A grande diferença é que o romance pertence a você e não há restrições de orçamento. Quando você produz coisas para a TV, tudo muda. Em um dos meus romances havia um criminoso que fugia em um helicóptero com duas crianças. Quando adaptamos isso para a TV, o orçamento não permitia alugar um helicóptero. Então, lembrei que um amigo tinha um jatinho e o convenci a me emprestar — mas não havia como filmar essa cena com as crianças. Ou seja, aprendi trabalhando na TV a ser uma escritora com mais recursos. É uma troca.

 

As Viúvas foi escrito para a TV na década de 1980. Agora, a série se transformou em livro e filme. Como foi revisitar essa história? E o que podemos esperar do filme?

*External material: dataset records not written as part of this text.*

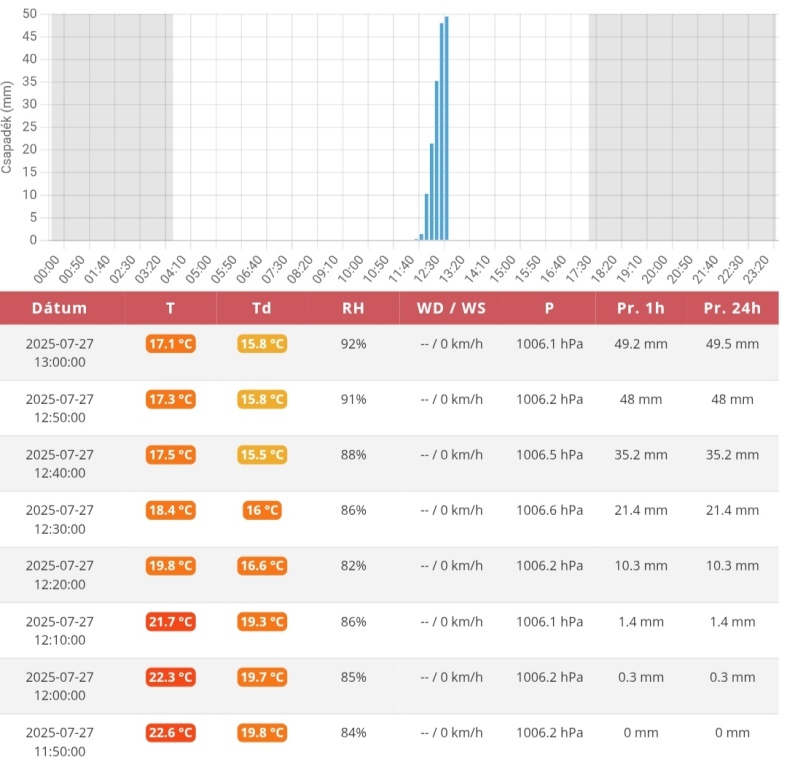Screen dimensions: 787x768
Task: Click the 2025-07-27 13:00:00 date cell
Action: (59, 353)
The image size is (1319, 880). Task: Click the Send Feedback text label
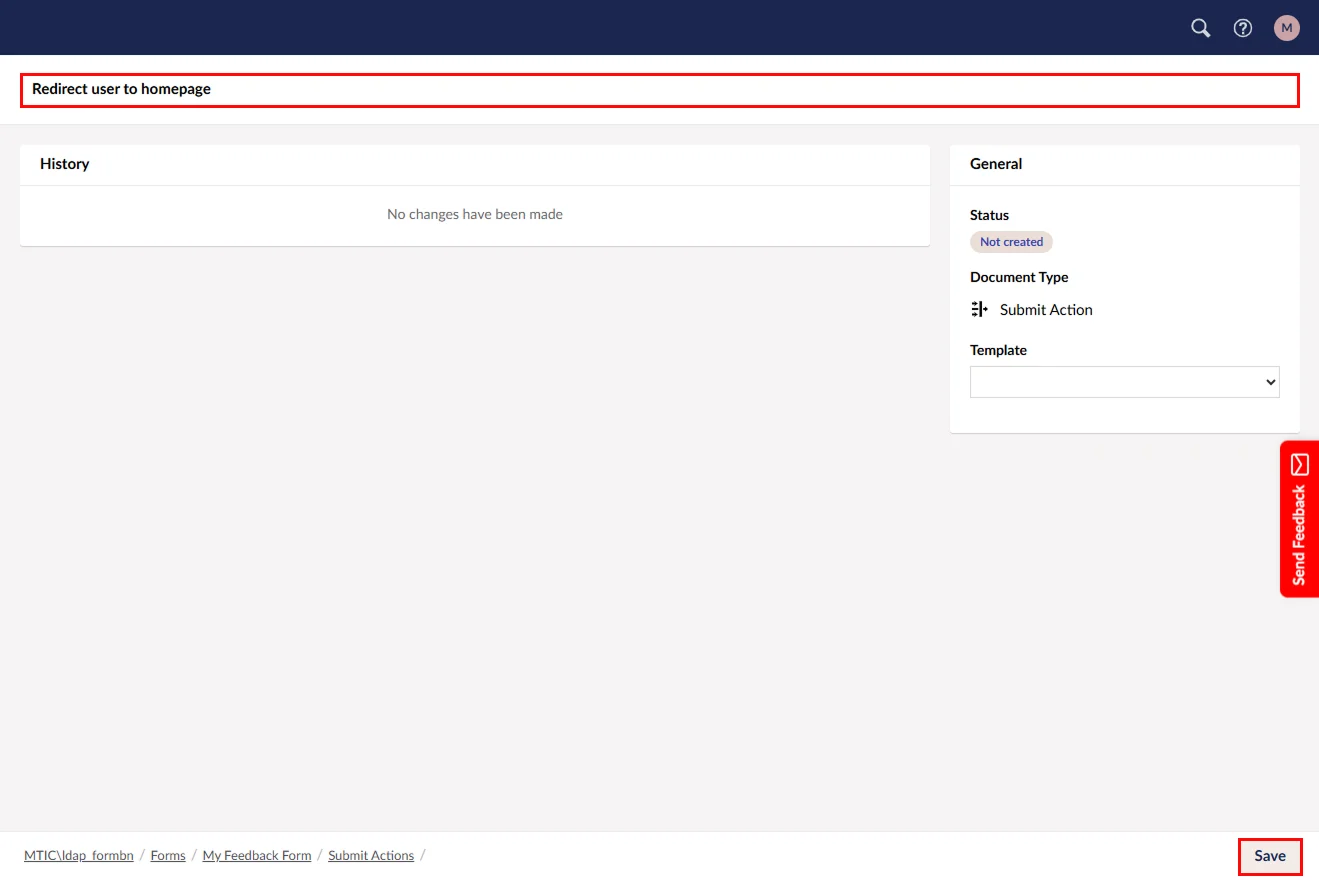coord(1299,535)
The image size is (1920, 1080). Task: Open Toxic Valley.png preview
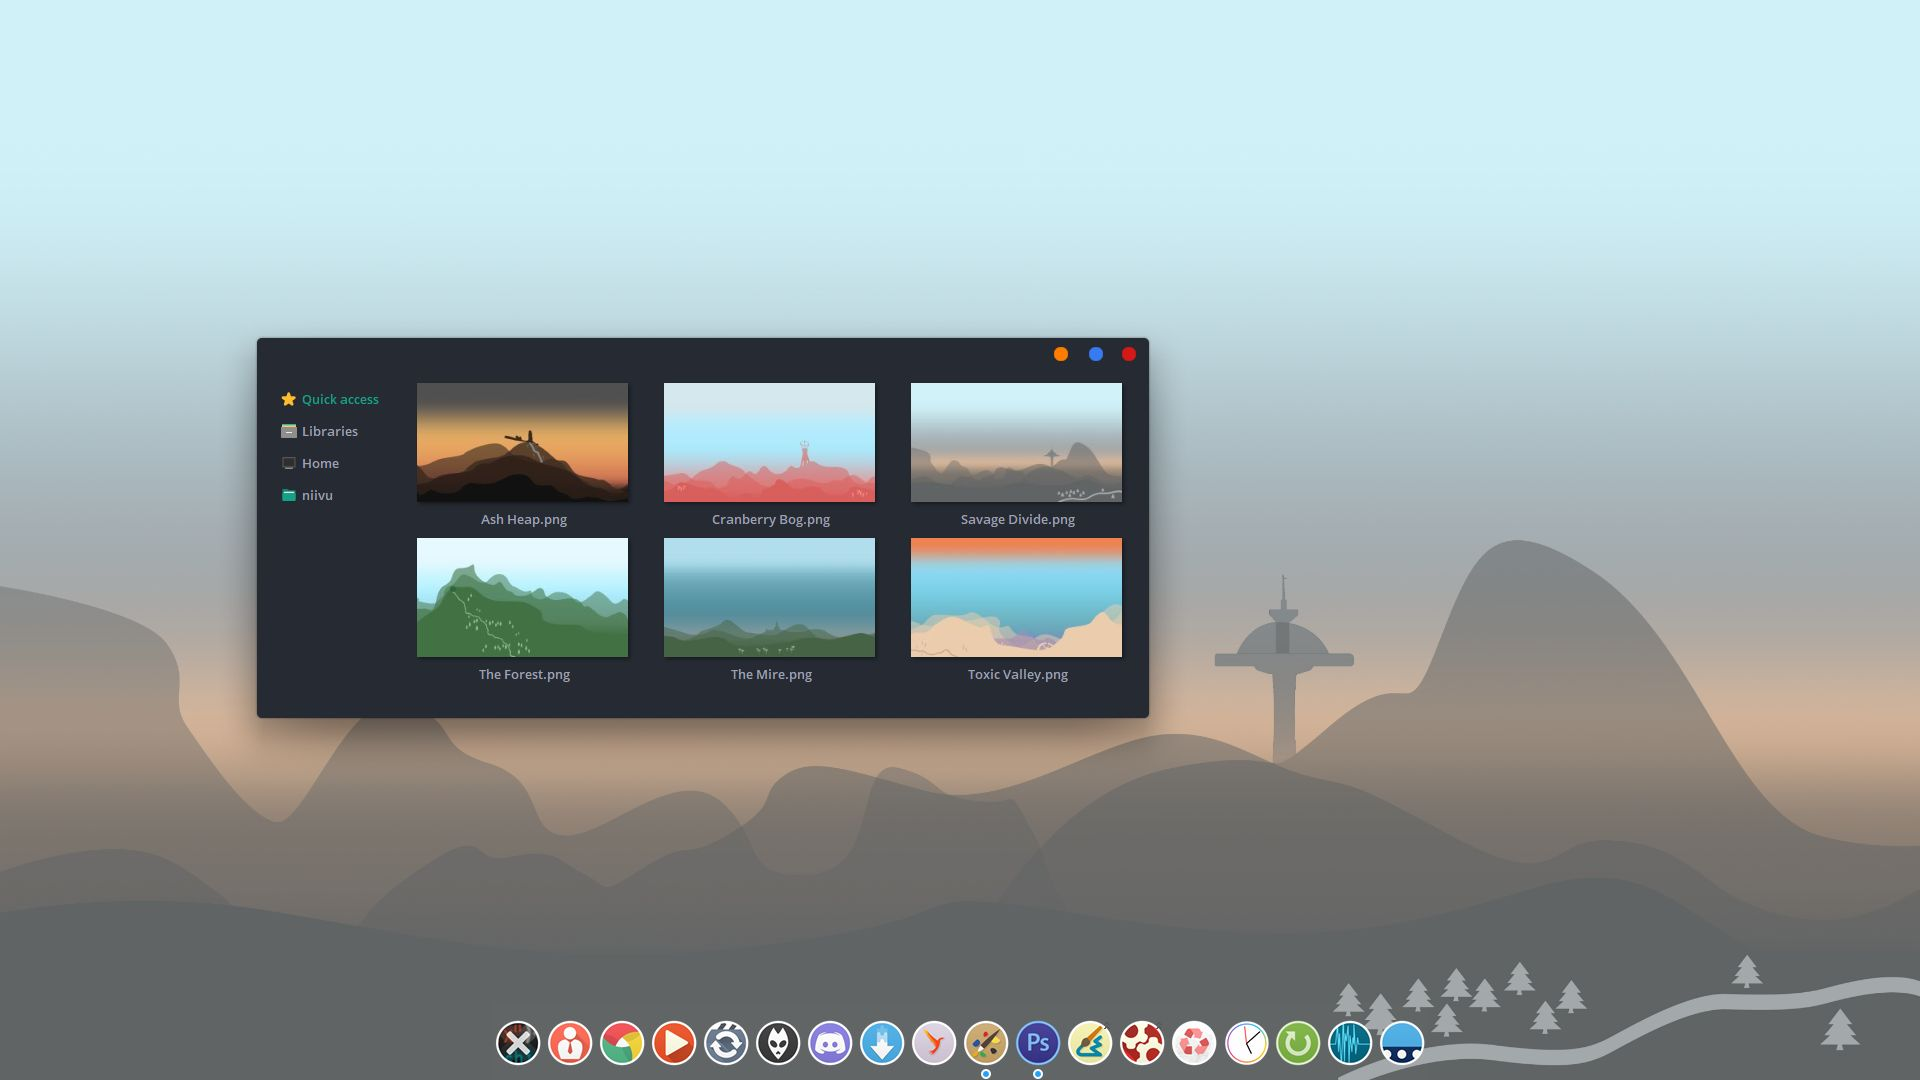click(x=1015, y=597)

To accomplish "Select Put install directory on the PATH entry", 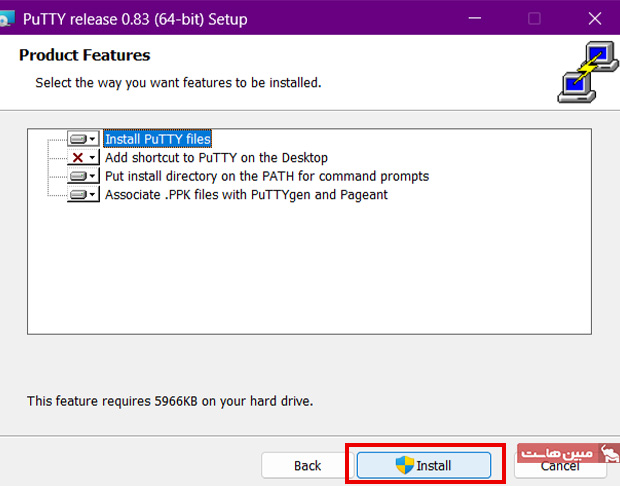I will tap(267, 176).
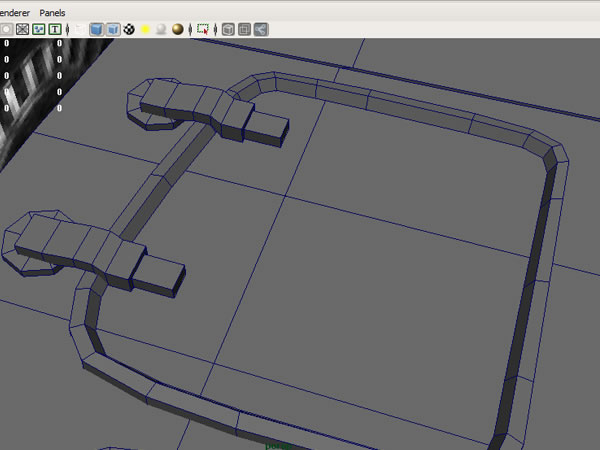Click the Isolate Select icon
600x450 pixels.
(x=203, y=29)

Assim como o livro, o filme do Steve McQueen também é um thriller. A força do filme está nas mulheres, mas ele conseguiu adicionar um tom político e racial para a história. Claro, o filme também é mais violento. Mas, no final, ele respeitou a trama e as mulheres têm destaque. No filme, torcemos para que o crime seja perfeito. Já o livro oferece um melhor entendimento do psicológico de cada mulher, até onde elas se arriscam para alcançar um objetivo. Espero ganhar uma nova leva de fãs, pois a série foi lançada há muito tempo.

 

O sucesso de As Viúvas tem muito a ver com o fato de o crime ser cometido por mulheres, não por homens. Como você chegou a essa ideia?

Li uma matéria pequena em um jornal local que me deixou perturbada por dias. Tratava-se de uma viúva que acumulou muitas dívidas do marido. Para pagar as contas, ela tentou roubar uma agência dos correios. Imagino a pressão que essa mulher sentiu para ter se colocado nessa posição. Ela não era uma criminosa com passagem pela polícia, mas uma mulher comum; poderia ser minha vizinha. Foi a partir disso que surgiu a ideia para As Viúvas.

 

Vingança é um dos assuntos-chave de As Viúvas. Seria esse um tema atemporal?

Vingança é algo bastante pessoal. Não importa o quão evoluído você seja, uma hora ou outra você vai se sentir vingativo. Em As Viúvas, temos essa protagonista obcecada pelo marido. Ela ficou ao lado dele, mesmo nos momentos mais difíceis, por vinte anos. Ao contrário das outras personagens, a protagonista tem dinheiro suficiente para viver tranquilamente. Ou seja, ela se arrisca não pelo dinheiro, mas para mostrar que é capaz de fazer um trabalho tão bom ou melhor do que o do marido. Não sei como vocês falam no Brasil, mas aqui tem um velho ditado: “Mulheres são perigosas quando colocam uma ideia na cabeça.”